PASSAGE TO READ –
++++++++
1.    Amendments to the Credit Agreement. Effective as of the date of satisfaction of the conditions precedent set forth in Section 2 below, the parties hereto agree that the Credit Agreement is hereby amended as follows:
(a)    Section 1.01 of the Credit Agreement is amended to add the following definition thereto in the appropriate alphabetical order:
Amendment No. 2 Effective Date” means March 31, 2015.
(b)    Section 2.17 of the Credit Agreement is further amended to insert the following as a new section (i) thereof:
(i) For purposes of determining withholding Taxes imposed under FATCA, from and after the Amendment No. 2 Effective Date, the Loan Parties and the Administrative Agent shall treat (and the Lenders hereby authorize the Administrative Agent to treat) this Agreement and the


1


Loans as not qualifying as “grandfathered obligations” within the meaning of Treasury Regulation Section 1.1471-2(b)(2)(i).
(c)    Section 6.07 of the Credit Agreement is restated in its entirety as follows:
SECTION 6.07. [Intentionally Omitted].
++++++++
DATASET RECORDS –
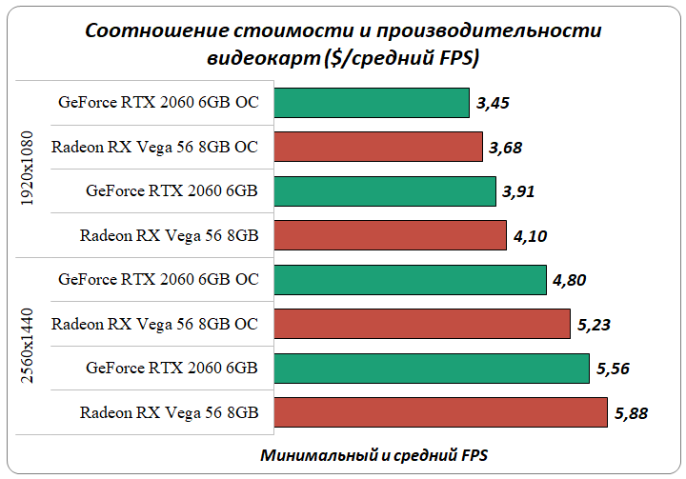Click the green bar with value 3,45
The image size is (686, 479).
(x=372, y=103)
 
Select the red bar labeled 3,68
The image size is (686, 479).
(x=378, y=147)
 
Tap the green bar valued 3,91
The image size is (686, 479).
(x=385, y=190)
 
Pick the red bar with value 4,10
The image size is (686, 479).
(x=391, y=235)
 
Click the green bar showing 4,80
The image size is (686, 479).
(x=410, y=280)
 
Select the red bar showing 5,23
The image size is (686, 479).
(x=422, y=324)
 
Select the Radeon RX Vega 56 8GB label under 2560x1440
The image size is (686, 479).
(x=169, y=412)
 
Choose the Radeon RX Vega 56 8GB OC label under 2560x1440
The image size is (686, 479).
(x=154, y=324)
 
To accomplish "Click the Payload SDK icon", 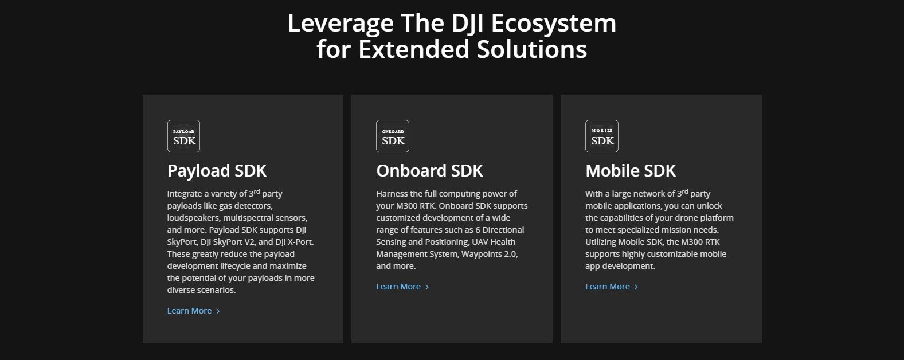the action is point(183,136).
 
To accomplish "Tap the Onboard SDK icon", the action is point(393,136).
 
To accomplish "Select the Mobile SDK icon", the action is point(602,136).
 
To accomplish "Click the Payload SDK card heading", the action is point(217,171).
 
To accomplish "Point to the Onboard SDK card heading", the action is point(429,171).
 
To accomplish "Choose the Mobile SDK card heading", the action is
++++++++
STATED GOAL –
From the credit agreement amendment above, reproduce the text from "Loans as not" to "6.07. [Intentionally Omitted]." verbatim.

EXERCISE ANSWER –
Loans as not qualifying as “grandfathered obligations” within the meaning of Treasury Regulation Section 1.1471-2(b)(2)(i).
(c)    Section 6.07 of the Credit Agreement is restated in its entirety as follows:
SECTION 6.07. [Intentionally Omitted].